Une prescription dépendante de la notion de consolidation :
La Cour de cassation écarte la prescription, affirmant que le délai de recours ne court qu’à compter de la consolidation de l’état de santé de la victime et que seul le délai de prescription légal alors en vigueur doit s'appliquer :
« 11. Pour déclarer irrecevable comme prescrite la demande d'indemnisation d'un préjudice spécifique de contamination, après avoir fixé la date de la consolidation en 2009, l'arrêt retient que l'article L. 1142-28 n'est pas applicable dès lors que le préjudice spécifique de contamination existe indépendamment de toute notion de consolidation, que l'action en responsabilité contractuelle, était régie, avant la loi du 17 juin 2008, par l'article 2262 du code civil, lequel avait pour point de départ la manifestation du dommage, soit, en matière de préjudice de contamination, la révélation même de la contamination, que l'article 2224 du code civil a ramené le délai de prescription de trente ans à cinq ans pour les actions personnelles ou mobilières, que les dispositions transitoires de la loi du 17 juin 2008 se sont appliquées aux prescriptions en cours non encore acquises à cette date, sous réserve de ne pas dépasser le délai de prescription initiale, que Mme [C], ayant eu connaissance de sa contamination en décembre 2002, pouvait agir jusqu'en décembre 2032, que son délai d'action s'était trouvé réduit à cinq ans par l'article 2224 du code civil, de sorte qu'elle devait agir en réparation de ce préjudice au plus tard le 19 juin 2013 et qu'à la date des assignations, son action était prescrite.

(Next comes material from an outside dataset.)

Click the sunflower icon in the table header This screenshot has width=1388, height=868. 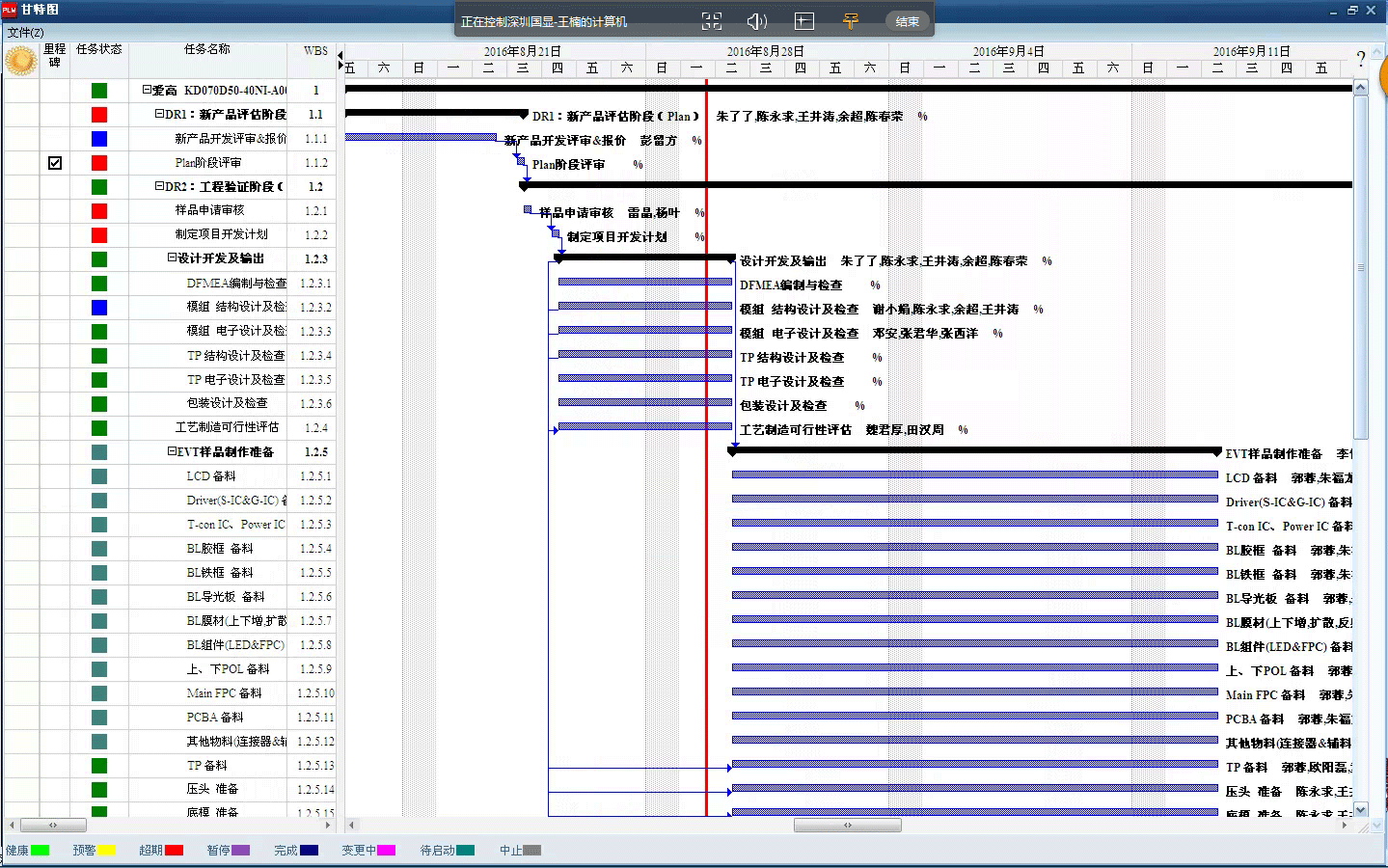point(20,60)
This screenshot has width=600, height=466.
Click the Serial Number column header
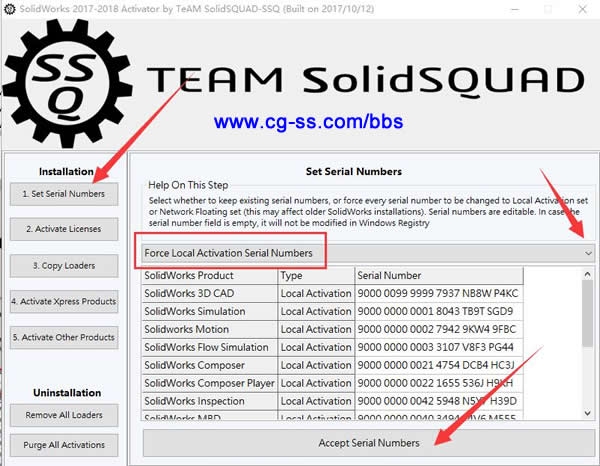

12. En statuant ainsi, alors qu'à la date des soins était en vigueur le délai de l'article 2262 du code civil, qui n'a pu courir tant que le dommage subi par Mme [C] n'était pas consolidé, et qu'en l'absence d'applicabilité de l'article L.1142-28 du code de la santé publique eu égard à la date des soins et à la durée de la prescription antérieure, l'action en réparation de l'ensemble de son dommage corporel s'est trouvée soumise au délai de dix ans de l'article 2226 du code civil, courant à compter de la consolidation constatée en 2009, de sorte que cette action n'était pas prescrite en 2017, la cour d'appel a violé les textes susvisés. »
Il s’agit là d’une solution juste et logique puisque, d'une part, les contaminations constatées sont anciennes et, d'autre part, seule la consolidation permet de connaître l'étendue des préjudices d'une victime et de considérer que le droit à réparation correspondant est entré dans son patrimoine.